> [Records to process]
-- -- --
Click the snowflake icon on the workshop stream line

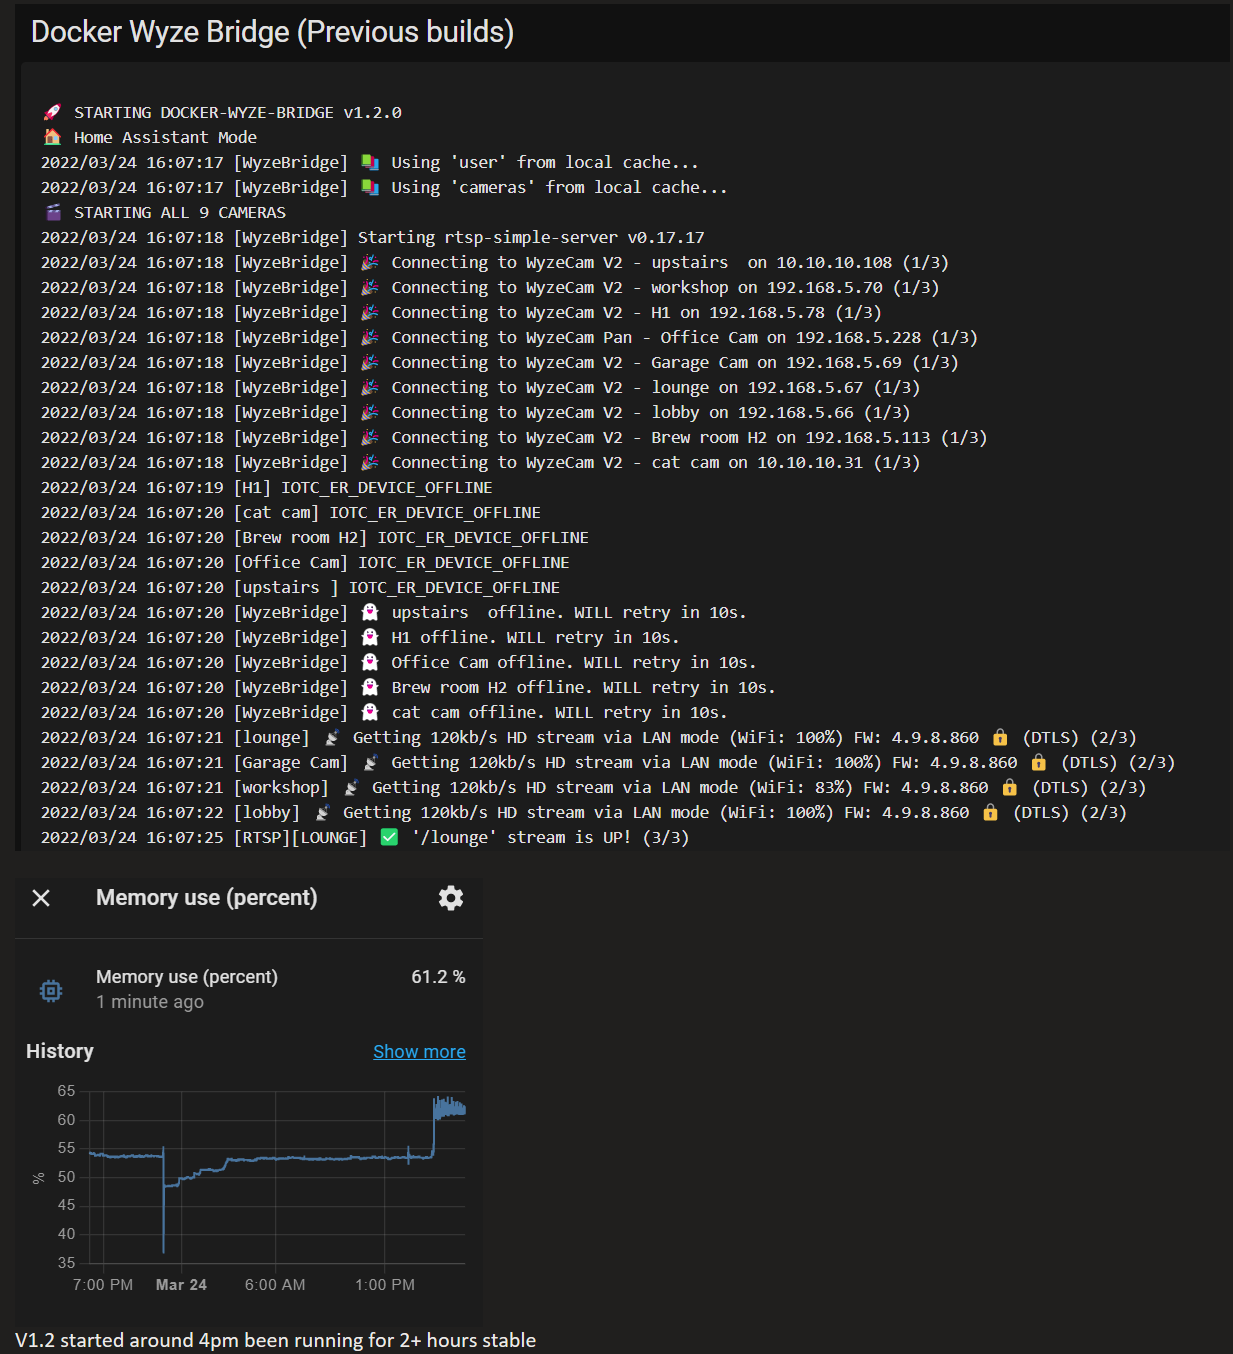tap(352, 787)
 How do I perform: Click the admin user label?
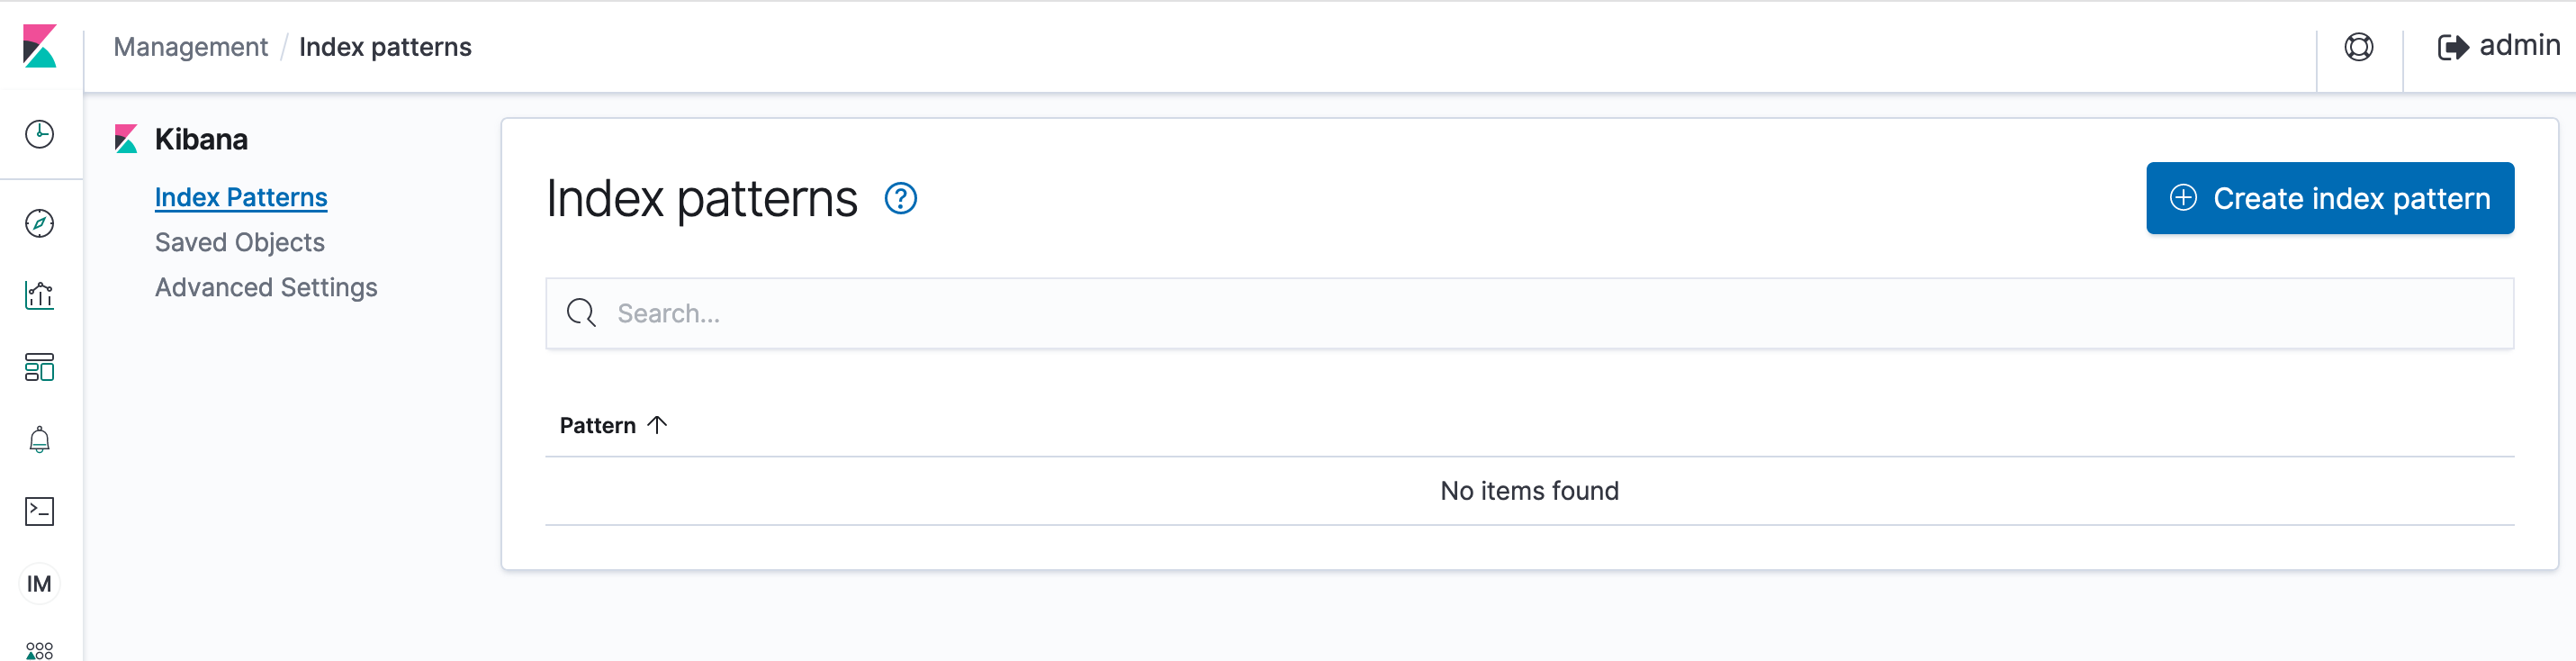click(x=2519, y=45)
-- -- --
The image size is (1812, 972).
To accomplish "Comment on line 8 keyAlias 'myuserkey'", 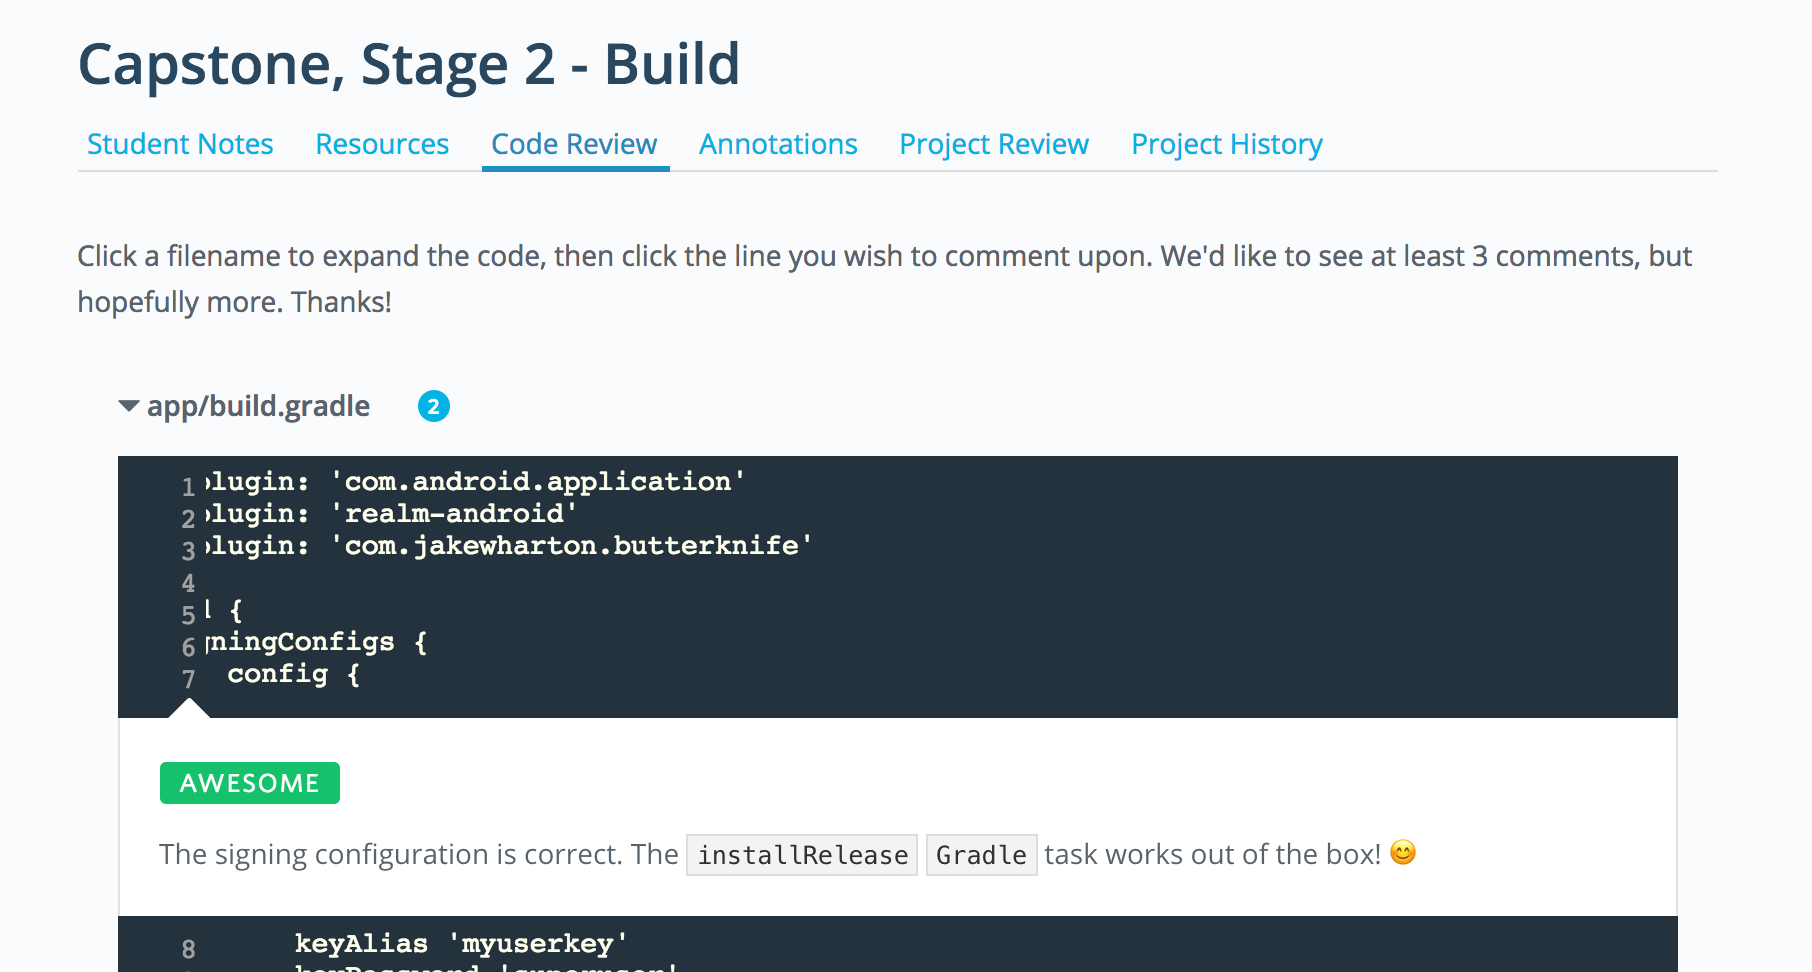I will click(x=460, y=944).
-- -- --
> [Task objective]
Extract the stretch of rows from the line containing "Click the snowflake" through the line containing "click(x=2519, y=45)", and reproduce those lines exactly, with both end lines included. Leave the pictures out.

> [Result of the task]
Click the snowflake icon on the workshop stream line

tap(352, 787)
 How do I perform: Click the admin user label?
click(x=2519, y=45)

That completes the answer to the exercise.